→ **ACTION ITEM**
Please report how many lines in the data underneath hold the word "button", with no other text.

(Stored data)
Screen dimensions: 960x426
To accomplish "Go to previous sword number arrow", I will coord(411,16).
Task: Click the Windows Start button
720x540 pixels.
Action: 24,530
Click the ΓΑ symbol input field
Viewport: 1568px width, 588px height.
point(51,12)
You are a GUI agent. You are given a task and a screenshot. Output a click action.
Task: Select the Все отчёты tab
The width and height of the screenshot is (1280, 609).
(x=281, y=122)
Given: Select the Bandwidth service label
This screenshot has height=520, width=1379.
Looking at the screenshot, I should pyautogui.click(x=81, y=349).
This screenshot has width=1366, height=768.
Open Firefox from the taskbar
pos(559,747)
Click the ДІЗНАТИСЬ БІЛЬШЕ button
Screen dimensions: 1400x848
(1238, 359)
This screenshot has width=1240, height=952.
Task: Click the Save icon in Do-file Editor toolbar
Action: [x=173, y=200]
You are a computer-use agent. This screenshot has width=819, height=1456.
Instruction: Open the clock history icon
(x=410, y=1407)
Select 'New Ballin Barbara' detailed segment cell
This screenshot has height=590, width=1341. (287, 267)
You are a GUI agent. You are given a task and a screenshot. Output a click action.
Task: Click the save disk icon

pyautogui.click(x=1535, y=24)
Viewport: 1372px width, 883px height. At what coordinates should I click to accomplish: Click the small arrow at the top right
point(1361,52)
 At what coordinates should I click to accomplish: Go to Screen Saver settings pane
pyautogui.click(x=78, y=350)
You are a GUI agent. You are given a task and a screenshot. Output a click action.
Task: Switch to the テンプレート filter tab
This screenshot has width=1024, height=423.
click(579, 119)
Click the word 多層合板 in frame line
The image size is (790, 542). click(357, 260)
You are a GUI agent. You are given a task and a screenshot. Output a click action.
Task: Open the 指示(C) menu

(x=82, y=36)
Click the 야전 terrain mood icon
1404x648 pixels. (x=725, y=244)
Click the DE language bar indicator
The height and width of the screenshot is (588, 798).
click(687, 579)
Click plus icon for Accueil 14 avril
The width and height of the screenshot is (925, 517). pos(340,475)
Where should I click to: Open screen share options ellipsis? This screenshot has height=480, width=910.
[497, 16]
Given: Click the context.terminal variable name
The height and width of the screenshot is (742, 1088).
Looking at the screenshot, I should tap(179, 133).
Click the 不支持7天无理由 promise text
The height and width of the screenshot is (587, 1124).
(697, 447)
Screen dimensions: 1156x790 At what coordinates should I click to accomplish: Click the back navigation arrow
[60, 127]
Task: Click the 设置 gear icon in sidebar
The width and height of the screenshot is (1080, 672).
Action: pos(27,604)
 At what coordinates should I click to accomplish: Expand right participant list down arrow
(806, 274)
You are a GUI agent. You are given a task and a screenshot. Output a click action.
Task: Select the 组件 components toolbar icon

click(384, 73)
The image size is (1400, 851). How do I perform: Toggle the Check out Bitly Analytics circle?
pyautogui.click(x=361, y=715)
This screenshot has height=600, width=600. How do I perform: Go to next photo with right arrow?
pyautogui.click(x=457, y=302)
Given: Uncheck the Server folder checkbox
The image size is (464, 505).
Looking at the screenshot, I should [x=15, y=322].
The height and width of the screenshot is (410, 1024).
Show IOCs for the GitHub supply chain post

→ **ANSWER TO THE EXERCISE**
2